(Stored data entries)
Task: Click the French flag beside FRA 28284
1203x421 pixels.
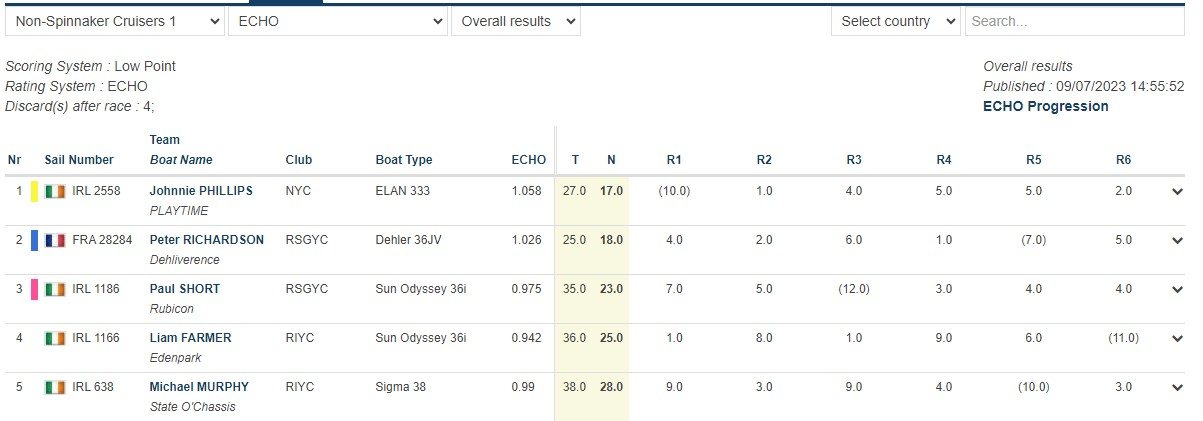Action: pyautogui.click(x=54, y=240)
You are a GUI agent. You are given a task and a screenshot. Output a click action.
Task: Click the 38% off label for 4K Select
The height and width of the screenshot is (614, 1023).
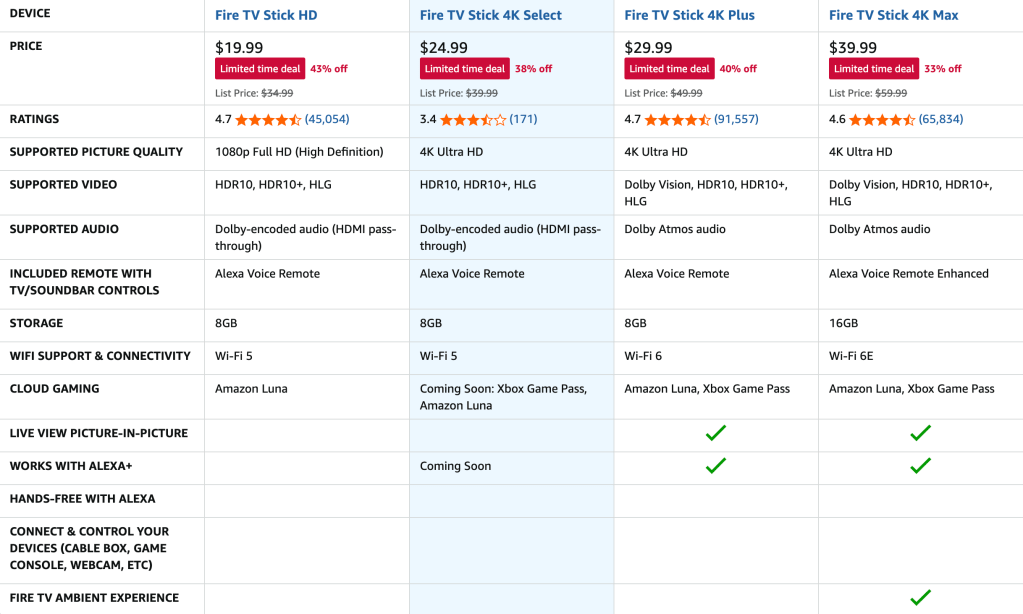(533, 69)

== AIM OF THE EXERCISE ==
Nothing but the lines from the one holding "Task: Click the 38% off label for 4K Select" through the final line of the entries should be retyped, exactly as they stand and without pictures.

== REPLY TO THE TASK ==
Task: Click the 38% off label for 4K Select
The height and width of the screenshot is (614, 1023).
(533, 69)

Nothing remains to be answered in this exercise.